Les organisateurs du mouvement ont baptisé leur plateforme en ligne « Democracia Real Ya » – « Une vraie démocratie, maintenant ». Leur manifeste revendique le fait d’être constituée par des gens « normaux », de tous horizons. Ses membres parlent des lacunes de la loi électorale espagnole qui favorise le bipartisme, dénoncent la corruption, les problèmes d’accès au logement, le chômage, la crise… La veille de l’élection, la foule rassemblée sur la Puerta del Sol, à Madrid, s’est tue – la loi espagnole interdit « de faire campagne » la veille d’un jour d’élection, ainsi que les rassemblements. C’est avec ce « cri muet » qu’elles ont accueilli la « journée de réflexion » qui précède traditionnellement un scrutin en Espagne, sans aucune consigne de vote. Mais pour un mouvement qui se réclame de la gauche, il apparaît manifeste que ce cri muet résonnerait comme une vote abstentionniste dans les boîtes de scrutin et que c’est le parti socialiste qui écoperait. Mais puisqu’il s’agit d’élections locales et régionales, ce signal d’extrême mécontentement des électeurs de gauche n’est-il pas bienvenue avant les élections législatives…
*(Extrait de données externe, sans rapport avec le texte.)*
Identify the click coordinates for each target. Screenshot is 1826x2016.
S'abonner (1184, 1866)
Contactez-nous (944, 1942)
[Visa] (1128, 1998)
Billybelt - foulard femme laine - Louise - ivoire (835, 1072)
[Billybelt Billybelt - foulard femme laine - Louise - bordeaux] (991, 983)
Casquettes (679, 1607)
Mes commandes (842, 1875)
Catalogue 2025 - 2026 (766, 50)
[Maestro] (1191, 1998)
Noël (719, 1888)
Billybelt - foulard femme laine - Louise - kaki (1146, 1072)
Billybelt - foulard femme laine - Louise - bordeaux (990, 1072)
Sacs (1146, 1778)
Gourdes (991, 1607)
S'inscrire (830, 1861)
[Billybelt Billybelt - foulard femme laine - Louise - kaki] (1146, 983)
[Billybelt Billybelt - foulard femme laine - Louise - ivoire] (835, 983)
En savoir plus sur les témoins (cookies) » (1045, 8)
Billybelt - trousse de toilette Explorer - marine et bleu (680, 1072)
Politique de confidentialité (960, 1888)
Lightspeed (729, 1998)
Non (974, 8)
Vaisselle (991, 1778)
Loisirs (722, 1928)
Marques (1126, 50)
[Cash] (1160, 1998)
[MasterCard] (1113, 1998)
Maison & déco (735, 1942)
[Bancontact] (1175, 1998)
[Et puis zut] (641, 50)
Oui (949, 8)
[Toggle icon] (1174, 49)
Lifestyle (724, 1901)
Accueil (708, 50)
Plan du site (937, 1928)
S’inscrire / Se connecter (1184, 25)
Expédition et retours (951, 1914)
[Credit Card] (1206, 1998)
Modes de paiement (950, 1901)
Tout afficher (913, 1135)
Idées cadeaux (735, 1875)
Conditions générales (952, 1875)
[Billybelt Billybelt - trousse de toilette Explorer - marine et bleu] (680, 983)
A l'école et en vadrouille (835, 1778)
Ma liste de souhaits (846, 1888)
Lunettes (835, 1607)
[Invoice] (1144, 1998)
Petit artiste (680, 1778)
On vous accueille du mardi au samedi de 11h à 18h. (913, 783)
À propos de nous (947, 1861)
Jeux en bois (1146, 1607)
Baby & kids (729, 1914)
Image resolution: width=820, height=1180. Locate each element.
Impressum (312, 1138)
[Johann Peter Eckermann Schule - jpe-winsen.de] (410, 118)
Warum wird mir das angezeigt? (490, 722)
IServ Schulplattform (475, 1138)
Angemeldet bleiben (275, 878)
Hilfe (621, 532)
Maintenant que l’impact politique immédiat des premiers jours de manifestation a témoigné de son influence, le mouvement du 15-M a repris de plus belle autour de la place de la Puerta del Sol et dans les villes moyennes du pays, comme Valence, Séville ou Bilbao. Pendant les derniers jours les autorités ont dû faire à des demandes d’autorisation pour manifester déposés par plus de 500 différentes associations : « des écologistes aux groupes contraires à la dite « Loi Sinde » qui limite les chargements de contenus protégés par les droits d’auteur sur Internet, des associations de consommateurs, de gens touchés par la crise immobilière et qui ont du rendre leur logement aux banques parce qu’ils n’ont pas pu continuer à payer l’hypothèque, il y a des défenseurs des droits des animaux et jusqu’au mouvement Despacito qui propose, la vie lente, comme alternative à la folie du monde moderne. »
Reste à voir si, comme au Canada, ce mouvement va conduire au pouvoir le parti de la droite populiste. Bien sûr les socialistes espagnols seront punis d’avoir fait le jeu de l’oligarchie financière; nais ceux qui les remplaceront seront organiquement liés à cette oligarchie ! Dans le contexte historique dans lequel nous sommes actuellement, « l’intelligence » politique des peuples fait défaut.
Discussion
Pas de commentaire pour “Quel printemps espagnol ?”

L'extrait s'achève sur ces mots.